Replacing missing data with EM

Hello everyone,

For my undergraduate dissertation in Psychology I have conducted research testing the executive function (EF) skills of 40 children, gaining five EF scores. Several children did not complete all the tests, so I have some missing data (13.75% of values).

I have been browsing the web for appropriate replacement methods - as my sample is so small I cannot afford deleting the values - and came across the EM (expectation-maximization) method. As my values are MCAR (missing completely at random), this seemed like a good solution, as it is more accurate than replacing mean or using regression (right?).

So, I have run the required SPSS procedures and have a dataset with my replaced scores, but do face a puzzle now: Firstly, how can I 'test' whether these scores are actually accurate? Or do I just assume that they are? Secondly, and most importantly, what do I need to report in my write-up for this procedure? Is it enough to write that this method was used to replace missing data, or do I need to report some coefficients etc.?

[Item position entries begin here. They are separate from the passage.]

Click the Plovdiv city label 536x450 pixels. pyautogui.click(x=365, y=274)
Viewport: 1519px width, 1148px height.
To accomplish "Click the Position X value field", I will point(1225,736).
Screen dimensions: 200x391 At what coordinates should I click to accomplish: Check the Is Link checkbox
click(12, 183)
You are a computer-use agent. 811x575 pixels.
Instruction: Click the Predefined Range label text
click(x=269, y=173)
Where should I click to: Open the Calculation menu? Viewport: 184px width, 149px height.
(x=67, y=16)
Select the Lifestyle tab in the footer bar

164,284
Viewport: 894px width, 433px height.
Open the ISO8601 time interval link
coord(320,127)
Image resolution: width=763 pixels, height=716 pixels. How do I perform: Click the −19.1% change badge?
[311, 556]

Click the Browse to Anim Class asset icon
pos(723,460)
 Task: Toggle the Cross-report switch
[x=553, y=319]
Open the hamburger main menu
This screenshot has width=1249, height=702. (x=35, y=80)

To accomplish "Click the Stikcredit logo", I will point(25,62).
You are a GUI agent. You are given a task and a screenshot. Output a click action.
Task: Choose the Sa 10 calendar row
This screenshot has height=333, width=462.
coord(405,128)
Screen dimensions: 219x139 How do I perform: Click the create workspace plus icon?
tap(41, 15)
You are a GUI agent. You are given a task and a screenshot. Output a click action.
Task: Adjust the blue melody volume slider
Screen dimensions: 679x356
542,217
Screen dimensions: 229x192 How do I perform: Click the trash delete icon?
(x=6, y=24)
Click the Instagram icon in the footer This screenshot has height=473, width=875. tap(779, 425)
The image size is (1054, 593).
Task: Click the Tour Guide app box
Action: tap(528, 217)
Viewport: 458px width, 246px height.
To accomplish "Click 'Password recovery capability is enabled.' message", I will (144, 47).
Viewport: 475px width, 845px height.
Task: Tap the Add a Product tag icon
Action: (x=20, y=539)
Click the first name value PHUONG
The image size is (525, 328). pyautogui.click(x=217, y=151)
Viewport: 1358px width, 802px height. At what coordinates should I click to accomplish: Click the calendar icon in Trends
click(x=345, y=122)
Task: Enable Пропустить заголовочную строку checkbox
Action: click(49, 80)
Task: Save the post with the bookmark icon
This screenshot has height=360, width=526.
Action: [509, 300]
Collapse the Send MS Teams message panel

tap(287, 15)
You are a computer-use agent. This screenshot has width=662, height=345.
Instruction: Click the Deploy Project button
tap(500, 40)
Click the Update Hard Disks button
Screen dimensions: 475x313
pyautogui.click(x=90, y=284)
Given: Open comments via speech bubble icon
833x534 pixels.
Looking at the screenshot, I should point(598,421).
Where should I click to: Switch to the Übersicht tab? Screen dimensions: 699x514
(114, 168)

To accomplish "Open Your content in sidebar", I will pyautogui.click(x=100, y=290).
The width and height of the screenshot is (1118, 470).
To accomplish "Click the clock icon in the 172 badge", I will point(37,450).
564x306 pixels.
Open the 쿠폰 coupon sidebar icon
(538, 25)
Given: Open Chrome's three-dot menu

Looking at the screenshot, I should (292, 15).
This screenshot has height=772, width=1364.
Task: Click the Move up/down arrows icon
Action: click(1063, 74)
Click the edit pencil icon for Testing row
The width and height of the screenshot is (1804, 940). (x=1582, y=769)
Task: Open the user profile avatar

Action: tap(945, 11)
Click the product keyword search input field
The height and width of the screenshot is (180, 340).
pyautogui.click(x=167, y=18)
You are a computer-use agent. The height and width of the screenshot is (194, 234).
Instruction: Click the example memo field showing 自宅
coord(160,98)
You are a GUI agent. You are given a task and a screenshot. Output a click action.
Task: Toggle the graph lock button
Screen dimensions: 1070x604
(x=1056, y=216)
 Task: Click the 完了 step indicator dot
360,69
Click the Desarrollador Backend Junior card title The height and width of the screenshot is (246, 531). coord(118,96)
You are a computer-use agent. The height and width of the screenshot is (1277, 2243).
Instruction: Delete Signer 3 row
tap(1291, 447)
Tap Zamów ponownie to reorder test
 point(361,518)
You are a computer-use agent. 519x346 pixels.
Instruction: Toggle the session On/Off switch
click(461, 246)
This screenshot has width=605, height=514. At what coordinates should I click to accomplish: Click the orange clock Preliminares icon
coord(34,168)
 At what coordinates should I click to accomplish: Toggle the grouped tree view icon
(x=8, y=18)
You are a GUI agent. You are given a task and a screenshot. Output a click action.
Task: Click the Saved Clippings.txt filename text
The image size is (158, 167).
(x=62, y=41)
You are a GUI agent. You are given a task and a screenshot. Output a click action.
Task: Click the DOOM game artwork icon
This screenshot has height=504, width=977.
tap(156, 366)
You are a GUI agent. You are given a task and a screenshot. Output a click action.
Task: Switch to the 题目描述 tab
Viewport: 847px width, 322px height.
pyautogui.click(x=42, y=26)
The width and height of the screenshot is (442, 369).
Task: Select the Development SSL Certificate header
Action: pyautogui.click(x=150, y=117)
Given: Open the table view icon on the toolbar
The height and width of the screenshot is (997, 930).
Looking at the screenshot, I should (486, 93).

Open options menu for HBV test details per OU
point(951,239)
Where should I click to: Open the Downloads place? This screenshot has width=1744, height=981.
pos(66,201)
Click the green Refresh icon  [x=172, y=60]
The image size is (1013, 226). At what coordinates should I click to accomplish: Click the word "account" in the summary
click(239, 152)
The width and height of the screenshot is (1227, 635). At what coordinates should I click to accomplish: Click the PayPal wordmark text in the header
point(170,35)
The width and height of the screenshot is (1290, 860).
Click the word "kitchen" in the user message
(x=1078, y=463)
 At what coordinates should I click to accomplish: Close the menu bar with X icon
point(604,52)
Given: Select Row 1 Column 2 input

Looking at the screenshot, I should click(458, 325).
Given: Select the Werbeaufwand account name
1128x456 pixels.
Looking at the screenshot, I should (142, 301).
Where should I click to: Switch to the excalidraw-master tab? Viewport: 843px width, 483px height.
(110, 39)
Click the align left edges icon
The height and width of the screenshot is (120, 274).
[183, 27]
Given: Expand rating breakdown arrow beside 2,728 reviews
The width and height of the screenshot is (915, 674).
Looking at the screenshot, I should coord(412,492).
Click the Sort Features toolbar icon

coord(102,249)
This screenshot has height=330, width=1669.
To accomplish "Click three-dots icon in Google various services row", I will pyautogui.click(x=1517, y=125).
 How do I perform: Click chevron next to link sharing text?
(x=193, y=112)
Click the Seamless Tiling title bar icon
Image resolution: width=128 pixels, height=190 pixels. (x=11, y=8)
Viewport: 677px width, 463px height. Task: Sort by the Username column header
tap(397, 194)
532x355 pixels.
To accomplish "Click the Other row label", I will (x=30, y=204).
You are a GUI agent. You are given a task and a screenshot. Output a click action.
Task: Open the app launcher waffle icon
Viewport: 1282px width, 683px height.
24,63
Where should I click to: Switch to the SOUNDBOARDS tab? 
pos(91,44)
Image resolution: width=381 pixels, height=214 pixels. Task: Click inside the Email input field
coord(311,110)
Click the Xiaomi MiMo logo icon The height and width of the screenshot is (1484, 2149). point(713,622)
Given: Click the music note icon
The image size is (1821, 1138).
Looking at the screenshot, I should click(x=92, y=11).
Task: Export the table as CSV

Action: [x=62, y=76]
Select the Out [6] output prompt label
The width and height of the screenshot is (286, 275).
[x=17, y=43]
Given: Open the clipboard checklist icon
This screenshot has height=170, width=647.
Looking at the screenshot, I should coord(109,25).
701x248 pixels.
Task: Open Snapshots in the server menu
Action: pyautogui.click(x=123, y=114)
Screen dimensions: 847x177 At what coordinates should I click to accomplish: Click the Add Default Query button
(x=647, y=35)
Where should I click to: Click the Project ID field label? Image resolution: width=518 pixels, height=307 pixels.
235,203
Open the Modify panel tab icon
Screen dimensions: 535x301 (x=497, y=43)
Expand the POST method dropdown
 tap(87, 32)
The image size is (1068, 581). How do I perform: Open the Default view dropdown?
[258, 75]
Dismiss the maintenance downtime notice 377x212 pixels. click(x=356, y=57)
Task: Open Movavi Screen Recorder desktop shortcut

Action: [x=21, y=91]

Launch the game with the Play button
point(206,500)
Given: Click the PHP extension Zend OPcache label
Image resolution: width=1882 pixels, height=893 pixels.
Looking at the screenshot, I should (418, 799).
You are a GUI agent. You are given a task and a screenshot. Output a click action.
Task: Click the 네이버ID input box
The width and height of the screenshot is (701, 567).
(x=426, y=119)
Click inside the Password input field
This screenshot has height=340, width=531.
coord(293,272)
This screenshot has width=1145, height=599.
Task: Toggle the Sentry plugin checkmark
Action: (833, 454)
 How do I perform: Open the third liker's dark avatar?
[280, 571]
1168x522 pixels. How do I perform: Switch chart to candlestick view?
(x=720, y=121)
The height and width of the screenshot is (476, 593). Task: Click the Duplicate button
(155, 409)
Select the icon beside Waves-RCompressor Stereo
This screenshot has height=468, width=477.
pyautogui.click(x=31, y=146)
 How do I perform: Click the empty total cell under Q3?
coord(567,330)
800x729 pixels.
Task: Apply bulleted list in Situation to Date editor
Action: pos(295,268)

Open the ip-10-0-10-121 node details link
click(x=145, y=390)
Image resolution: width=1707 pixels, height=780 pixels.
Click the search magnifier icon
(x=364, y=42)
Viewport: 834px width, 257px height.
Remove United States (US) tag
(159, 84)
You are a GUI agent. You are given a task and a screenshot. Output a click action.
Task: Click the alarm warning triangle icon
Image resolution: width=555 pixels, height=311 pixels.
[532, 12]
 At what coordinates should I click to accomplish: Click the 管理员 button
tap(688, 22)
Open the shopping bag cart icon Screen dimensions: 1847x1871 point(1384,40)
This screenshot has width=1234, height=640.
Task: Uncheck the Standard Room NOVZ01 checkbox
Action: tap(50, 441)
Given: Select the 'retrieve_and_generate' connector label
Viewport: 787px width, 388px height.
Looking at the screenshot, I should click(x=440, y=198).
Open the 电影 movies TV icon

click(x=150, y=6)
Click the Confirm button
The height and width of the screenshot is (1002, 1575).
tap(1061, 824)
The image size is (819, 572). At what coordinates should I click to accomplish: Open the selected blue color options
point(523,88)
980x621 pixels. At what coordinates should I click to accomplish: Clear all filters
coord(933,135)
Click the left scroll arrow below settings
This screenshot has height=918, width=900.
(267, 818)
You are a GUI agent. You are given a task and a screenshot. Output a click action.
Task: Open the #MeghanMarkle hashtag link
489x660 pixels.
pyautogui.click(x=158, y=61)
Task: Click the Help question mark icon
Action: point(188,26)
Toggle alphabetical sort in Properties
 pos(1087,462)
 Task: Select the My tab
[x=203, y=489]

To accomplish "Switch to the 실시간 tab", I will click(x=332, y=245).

I'd be grateful for some advice!
Many thanks!


Probably A Mammal
There is no way to test the accuracy of replacement because you don't know what should go there, and you can really use quite a number of methods to fill in the holes, as it were. I've heard of EM but never looked into it, and it is hard to say what method is 'right'. I'd report what method you're doing and maybe some descriptive statistics of pre and post changes to your data to give an idea about how your method changed. I'd also probably use a number of methods and argue to defend the choice of method I use (or run the entire analysis and use the alternatives, including no filling, as a sensitivity analysis).